How to define your core values

Your core values can typically be discovered and defined once your team has reached the size of about 3-5 people.  If your team is larger, that’s OK too, just focus on your best people  – the ones you would enthusiastically rehire.

Examine the qualities of your best people and work out what the common traits are. They are the sort of traits you want all your future hires to exhibit. You typically look for ~5 traits which will be your core values.

eg. Here are ours (followed by a brief description)

DEVOTED COMMUNICATION: I am devoted to communication that is timely, specific, appropriate and understandable throughout all my relationships.
TRUSTED ADVISOR: I always give my best advice to help other people and look after their best interests.
STRATEGY + EXECUTION: I develop strategies, plan the execution and ship fast.
CONTINUOUS IMPROVEMENT: I continually find better ways of doing things.
ECSTATIC PEOPLE: I am empowered to WOW.

Note: it doesn’t matter what your core values are, as long as you have them! And live by them. They should written be in language your team actually uses and be very ‘real’ to your team.

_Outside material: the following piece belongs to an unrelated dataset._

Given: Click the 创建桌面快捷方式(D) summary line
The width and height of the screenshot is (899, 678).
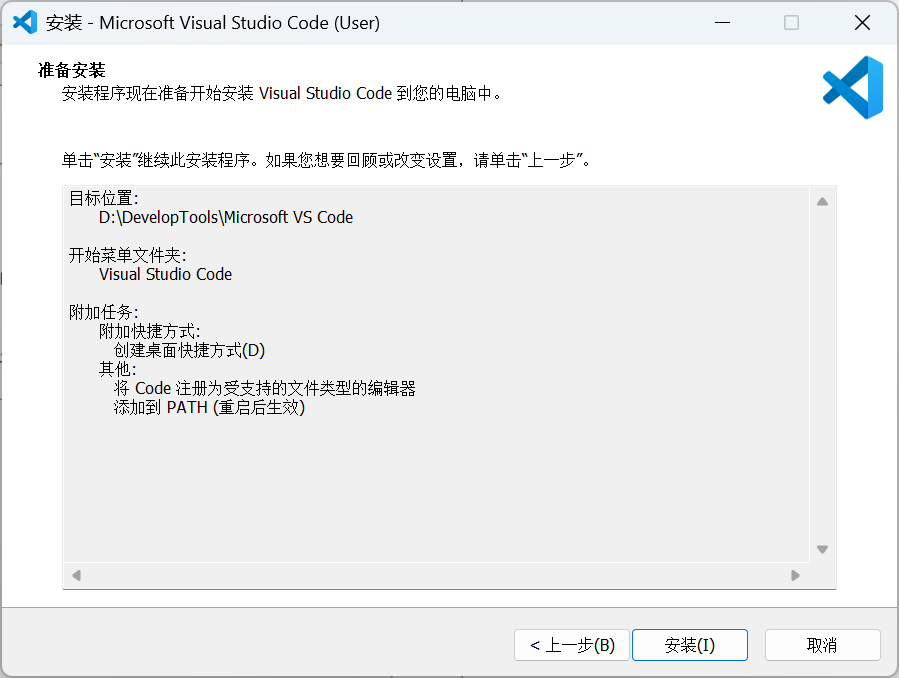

Then you simply hire people who already possess these traits. Your recruitment and interviewing process should look to identify these.

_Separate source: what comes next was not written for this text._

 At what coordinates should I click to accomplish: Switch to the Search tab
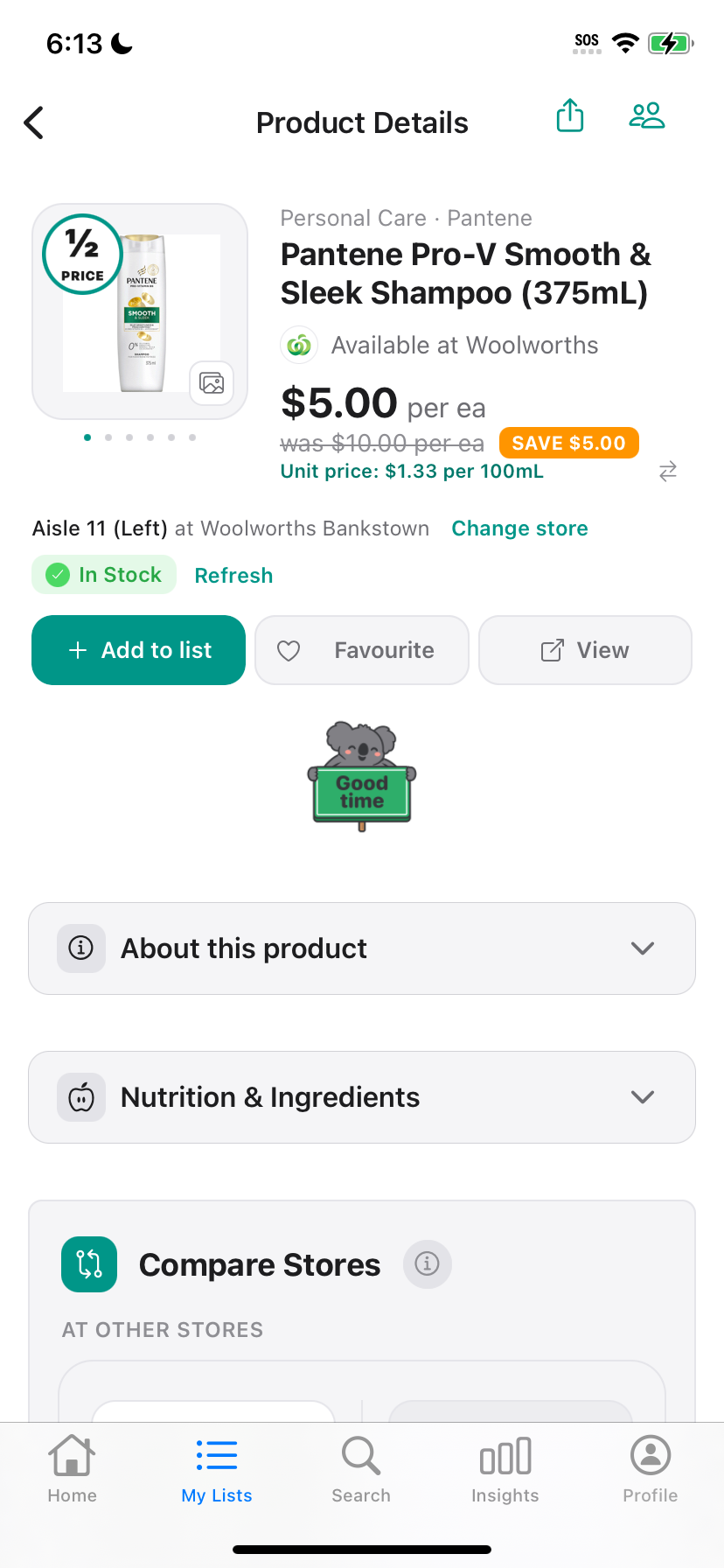(361, 1470)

Note: You cannot ‘impose’ your values on people — they must already be exhibited in the people.

Then you make your hire, fire and promotion decisions based on how well your team live and breath the core values…. A great culture is built  on the foundation of core values.   It’s simple but not easy 😉

Of course, no ‘core values’ article is complete without a hat-tip to Jim Collins and his book Good to Great.  And also Tony Hseih at Zappos as a living breathing example of a company to emulate. We have tried to follow Jim’s and Tony’s advice as best we can, and this short blog post encapsulates our experience at Bluewire Media.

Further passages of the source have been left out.